‘No evidence travel ban would make US safer’

epa05239871 US President Barack Obama (L) listens to US National Security Advisor Susan Rice (R), at the closing plenary session of the 2016 Nuclear Security Summit at the Washington Convention Center in Washington, DC, USA, 01 April 2016. US President Barack Obama is hosting world leaders in the wake of the Belgian attacks and new intelligence on terrorist knowledge of nuclear facilities and security lapses.  EPA/MICHAEL REYNOLDS

Bloomberg

There’s no evidence President Donald Trump’s travel ban, struck down in the courts and awaiting Supreme Court review, would make the U.S. safer from the kinds of attacks carried out in London overnight, his predecessor’s national security adviser said.
“There’s a very real risk that by stigmatizing and isolating Muslims from particular countries, and Muslims in general, that we alienate the very communities here in the United States whose cooperation we most need to detect and prevent these home-grown extremists from being able to carry out attacks,’’ Susan Rice said on ABC’s “This Week’’ on Sunday.
Trump responded quickly to Saturday night’s terror attack in London with a Twitter message arguing for US courts to reinstate his executive order on travel to the U.S. by people from six predominantly Muslim countries.
“We need to be smart, vigilant and tough. We need the courts to give us back our rights. We need the Travel Ban as an extra level of safety,’’ Trump tweeted. He followed up on Sunday saying “we must stop being politically correct and get down to the business of security.”
Rice said the U.S. and other countries need to remain focused on recognizing and stopping home-grown terrorists, and that Trump’s order doesn’t help in that regard. “That is, I believe, one of the major reasons why the courts thus far have been very skeptical of the travel ban,’’ Rice said.

‘Extreme Vetting’

The White House on Thursday asked the U.S. Supreme Court to immediately reinstate the ban, which the administration has described as an effort to protect the country from terrorists.
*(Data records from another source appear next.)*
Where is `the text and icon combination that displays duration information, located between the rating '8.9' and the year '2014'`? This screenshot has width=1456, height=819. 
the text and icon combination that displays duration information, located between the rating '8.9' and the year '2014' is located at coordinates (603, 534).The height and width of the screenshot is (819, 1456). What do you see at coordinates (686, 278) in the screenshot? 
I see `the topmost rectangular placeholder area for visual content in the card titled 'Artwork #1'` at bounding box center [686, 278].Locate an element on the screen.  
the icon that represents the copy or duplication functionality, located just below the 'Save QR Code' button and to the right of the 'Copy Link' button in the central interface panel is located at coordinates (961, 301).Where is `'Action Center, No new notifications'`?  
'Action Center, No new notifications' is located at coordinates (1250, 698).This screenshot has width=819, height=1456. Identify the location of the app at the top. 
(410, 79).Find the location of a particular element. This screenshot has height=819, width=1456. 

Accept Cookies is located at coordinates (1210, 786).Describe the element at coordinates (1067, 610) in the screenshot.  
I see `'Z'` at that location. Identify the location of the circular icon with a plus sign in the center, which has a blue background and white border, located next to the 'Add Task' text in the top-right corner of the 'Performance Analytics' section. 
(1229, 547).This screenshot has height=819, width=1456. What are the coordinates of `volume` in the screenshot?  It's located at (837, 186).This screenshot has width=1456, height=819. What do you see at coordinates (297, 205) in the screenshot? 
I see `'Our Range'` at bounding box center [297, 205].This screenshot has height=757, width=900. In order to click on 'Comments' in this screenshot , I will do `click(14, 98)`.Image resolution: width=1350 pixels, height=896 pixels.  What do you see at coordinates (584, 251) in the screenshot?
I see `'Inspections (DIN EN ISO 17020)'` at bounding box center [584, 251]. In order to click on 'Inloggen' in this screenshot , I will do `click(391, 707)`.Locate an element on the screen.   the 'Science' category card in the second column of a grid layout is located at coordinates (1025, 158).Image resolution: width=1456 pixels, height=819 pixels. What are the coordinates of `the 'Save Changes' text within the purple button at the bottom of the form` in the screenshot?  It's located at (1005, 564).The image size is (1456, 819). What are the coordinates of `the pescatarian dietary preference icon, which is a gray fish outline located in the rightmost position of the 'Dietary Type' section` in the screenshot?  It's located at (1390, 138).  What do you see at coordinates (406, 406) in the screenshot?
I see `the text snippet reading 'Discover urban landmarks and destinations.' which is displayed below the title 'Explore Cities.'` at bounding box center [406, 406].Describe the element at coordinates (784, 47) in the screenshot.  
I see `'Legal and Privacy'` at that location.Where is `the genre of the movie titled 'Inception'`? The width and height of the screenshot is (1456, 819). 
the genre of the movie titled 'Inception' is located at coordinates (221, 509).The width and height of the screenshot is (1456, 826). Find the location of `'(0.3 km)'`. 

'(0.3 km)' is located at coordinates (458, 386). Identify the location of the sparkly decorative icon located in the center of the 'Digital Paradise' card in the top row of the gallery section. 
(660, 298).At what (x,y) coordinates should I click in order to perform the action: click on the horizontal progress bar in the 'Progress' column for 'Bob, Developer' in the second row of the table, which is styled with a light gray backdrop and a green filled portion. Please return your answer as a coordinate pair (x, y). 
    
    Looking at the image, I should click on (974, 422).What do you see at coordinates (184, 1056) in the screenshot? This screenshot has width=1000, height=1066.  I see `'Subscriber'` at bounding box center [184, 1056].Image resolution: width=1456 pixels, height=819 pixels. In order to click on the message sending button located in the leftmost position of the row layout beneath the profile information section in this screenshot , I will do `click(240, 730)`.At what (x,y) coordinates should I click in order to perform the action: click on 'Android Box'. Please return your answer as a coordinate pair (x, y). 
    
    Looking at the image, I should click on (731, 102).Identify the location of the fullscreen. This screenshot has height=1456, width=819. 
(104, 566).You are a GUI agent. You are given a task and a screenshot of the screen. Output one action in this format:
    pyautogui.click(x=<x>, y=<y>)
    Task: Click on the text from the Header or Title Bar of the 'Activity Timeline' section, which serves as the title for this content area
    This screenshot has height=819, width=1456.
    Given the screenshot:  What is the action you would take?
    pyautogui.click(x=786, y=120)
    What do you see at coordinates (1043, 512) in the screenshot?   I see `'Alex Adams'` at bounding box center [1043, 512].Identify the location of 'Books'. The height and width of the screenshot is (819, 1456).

There’s been a string of court rulings against the measure since it was introduced in January and amended in March.
Senator Roy Blunt, a Republican from Missouri and a member of the Senate Intelligence Committee, said Trump does “have the right to put in place extreme vetting,” whether the travel ban moves ahead or not.
“The terror threat is real,” Blunt said on “Fox News Sunday.”
Republican Senator Susan Collins of Maine said on CBS’s “Face the Nation” that she didn’t agree with Trump that the London attack showed the need for his executive order.
“I think that the travel ban is too broad and that is why it’s been rejected by the courts,” Collins said. “The president is right, however, that we need to do a better job of vetting individuals who are coming from war-torn countries into our nation.”

‘Slap in the Face’
The Trump administration has had time to review and implement new vetting procedures instead of continuing to call for a travel ban, U.S. Senator Mark Warner of Virginia, the intelligence committee’s top Democrat, said on CBS’s “Face the Nation.” Intelligence leaders have said such an edict is “in effect a slap in the face to Muslim-Americans and others, and in many ways might actually incite more incidents,” he said.
In a separate appearance on CNN, Warner said that “in many ways the Muslim-American community is better integrated into our society” than in Europe, which is the “secret sauce” that helps stops attacks like those in Europe.